start DATA SUPPLIED

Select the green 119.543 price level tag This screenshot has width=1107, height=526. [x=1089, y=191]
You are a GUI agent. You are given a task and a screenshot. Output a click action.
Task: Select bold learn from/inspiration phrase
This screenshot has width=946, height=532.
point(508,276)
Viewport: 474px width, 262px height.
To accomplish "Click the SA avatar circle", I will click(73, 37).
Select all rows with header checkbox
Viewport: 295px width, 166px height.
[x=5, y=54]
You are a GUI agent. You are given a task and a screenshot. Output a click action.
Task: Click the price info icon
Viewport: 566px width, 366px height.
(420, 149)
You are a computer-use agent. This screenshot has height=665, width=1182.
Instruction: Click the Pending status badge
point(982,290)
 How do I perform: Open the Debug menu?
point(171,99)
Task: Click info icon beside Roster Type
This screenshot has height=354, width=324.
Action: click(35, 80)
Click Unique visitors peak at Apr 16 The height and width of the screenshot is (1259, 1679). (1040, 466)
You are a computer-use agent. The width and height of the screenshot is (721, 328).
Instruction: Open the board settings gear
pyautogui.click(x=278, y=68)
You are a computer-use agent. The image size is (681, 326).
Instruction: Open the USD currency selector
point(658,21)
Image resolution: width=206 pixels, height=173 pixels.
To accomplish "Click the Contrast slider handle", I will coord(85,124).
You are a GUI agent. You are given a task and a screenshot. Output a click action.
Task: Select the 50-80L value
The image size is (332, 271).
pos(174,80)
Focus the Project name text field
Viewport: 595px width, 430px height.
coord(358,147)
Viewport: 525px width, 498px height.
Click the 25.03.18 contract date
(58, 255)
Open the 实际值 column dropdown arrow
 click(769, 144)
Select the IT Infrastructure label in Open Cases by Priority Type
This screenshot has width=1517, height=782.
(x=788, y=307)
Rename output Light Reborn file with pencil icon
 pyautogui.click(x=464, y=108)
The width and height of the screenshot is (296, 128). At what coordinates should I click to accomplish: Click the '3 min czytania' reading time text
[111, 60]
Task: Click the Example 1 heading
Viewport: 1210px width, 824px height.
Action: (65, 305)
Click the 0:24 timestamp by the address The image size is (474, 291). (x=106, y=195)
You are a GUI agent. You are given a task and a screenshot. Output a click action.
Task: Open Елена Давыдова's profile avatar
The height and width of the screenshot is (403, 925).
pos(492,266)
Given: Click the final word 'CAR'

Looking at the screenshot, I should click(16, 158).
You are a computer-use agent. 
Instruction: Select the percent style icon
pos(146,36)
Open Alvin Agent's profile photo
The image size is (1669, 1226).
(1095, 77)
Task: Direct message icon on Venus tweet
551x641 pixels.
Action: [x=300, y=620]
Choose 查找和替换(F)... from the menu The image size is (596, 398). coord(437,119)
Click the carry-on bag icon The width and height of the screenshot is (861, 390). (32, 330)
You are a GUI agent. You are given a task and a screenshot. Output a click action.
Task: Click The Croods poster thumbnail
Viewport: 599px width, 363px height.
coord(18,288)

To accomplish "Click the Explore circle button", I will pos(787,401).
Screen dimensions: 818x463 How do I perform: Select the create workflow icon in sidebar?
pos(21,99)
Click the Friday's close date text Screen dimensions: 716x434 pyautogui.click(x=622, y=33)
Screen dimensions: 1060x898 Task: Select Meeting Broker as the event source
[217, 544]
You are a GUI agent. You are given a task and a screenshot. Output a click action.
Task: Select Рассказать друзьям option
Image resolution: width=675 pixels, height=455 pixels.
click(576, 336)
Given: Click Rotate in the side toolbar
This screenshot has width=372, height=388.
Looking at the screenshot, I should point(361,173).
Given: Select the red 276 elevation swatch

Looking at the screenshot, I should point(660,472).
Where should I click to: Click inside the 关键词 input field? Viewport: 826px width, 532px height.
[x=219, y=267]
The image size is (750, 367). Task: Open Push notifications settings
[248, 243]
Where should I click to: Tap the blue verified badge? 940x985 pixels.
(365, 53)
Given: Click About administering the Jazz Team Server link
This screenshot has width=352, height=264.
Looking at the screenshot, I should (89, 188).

end DATA SUPPLIED

*PROBLEM TO SOLVE*. Extract the lines of the records verbatim, starting at the line containing "The image size is (750, 367)." and ending at the last line of the records.

*WRITTEN SOLUTION*.
The image size is (750, 367). Task: Open Push notifications settings
[248, 243]
Where should I click to: Tap the blue verified badge? 940x985 pixels.
(365, 53)
Given: Click About administering the Jazz Team Server link
This screenshot has width=352, height=264.
Looking at the screenshot, I should (89, 188).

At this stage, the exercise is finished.